[Data entries]

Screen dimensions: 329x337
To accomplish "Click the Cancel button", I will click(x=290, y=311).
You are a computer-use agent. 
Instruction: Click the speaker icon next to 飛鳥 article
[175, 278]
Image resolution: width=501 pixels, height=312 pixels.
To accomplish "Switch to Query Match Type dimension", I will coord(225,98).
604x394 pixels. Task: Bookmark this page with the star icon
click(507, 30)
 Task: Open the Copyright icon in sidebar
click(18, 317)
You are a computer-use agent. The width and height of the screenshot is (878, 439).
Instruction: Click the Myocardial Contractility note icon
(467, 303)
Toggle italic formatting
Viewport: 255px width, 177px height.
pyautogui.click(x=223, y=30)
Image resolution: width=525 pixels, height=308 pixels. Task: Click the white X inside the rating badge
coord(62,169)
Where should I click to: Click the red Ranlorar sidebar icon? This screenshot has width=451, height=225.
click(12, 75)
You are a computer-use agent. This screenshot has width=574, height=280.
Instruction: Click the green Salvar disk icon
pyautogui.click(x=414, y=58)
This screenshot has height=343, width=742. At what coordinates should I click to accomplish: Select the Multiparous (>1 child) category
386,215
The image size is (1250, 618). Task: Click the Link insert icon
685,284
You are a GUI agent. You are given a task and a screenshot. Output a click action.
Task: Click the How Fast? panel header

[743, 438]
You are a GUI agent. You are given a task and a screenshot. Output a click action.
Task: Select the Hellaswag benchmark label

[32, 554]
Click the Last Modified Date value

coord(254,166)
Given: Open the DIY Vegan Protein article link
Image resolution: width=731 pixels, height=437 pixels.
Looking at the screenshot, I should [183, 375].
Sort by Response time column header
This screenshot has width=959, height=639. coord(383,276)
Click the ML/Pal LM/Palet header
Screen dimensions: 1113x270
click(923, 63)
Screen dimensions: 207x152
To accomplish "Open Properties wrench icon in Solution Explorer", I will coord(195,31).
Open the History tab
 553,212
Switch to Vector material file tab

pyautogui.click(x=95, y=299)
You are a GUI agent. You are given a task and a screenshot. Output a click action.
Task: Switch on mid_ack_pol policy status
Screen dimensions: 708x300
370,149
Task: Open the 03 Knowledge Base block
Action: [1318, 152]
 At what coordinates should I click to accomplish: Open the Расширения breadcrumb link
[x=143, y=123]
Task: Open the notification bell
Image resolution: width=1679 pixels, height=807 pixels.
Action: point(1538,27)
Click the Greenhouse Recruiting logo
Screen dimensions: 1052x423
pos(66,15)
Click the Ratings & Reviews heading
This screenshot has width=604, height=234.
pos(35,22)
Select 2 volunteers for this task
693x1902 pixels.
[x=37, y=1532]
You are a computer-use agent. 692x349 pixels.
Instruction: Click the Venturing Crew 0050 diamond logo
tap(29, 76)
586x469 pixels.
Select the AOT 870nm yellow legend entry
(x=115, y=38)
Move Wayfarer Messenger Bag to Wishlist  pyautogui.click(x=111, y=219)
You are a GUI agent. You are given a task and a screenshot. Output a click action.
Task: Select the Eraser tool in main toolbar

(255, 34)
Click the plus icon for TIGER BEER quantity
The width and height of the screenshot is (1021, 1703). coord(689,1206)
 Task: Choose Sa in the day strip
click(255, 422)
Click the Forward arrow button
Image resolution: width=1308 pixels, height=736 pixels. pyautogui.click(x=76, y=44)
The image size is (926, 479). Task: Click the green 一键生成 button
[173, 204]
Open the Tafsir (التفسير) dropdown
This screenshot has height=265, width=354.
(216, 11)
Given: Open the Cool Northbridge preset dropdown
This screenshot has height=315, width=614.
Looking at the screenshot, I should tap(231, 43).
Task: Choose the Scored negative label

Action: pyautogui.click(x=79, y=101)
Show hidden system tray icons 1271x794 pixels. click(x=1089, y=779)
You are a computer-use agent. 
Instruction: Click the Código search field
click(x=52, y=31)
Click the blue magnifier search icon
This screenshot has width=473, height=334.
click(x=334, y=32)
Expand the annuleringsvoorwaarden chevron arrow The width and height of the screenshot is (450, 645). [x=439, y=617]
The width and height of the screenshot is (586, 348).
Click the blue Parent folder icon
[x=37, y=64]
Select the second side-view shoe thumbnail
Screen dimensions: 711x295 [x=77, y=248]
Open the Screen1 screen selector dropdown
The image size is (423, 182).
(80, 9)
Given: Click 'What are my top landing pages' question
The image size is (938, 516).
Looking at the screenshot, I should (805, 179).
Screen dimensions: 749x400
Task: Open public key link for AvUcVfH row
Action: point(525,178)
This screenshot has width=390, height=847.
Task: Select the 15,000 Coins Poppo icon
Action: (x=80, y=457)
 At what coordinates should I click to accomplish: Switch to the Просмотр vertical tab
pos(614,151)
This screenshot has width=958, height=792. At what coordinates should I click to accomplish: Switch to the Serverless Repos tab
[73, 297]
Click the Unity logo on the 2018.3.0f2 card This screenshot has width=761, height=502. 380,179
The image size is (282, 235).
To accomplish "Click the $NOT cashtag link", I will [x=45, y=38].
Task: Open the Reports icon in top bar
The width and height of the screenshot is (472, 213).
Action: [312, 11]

Assignment — Look above for the line with "Task: Choose the Scored negative label" and the line with "The width and height of the screenshot is (586, 348)."; transcribe both and all lines in between, exactly, and nothing else.

Result of the exercise —
Task: Choose the Scored negative label

Action: pyautogui.click(x=79, y=101)
Show hidden system tray icons 1271x794 pixels. click(x=1089, y=779)
You are a computer-use agent. 
Instruction: Click the Código search field
click(x=52, y=31)
Click the blue magnifier search icon
This screenshot has width=473, height=334.
click(x=334, y=32)
Expand the annuleringsvoorwaarden chevron arrow The width and height of the screenshot is (450, 645). [x=439, y=617]
The width and height of the screenshot is (586, 348).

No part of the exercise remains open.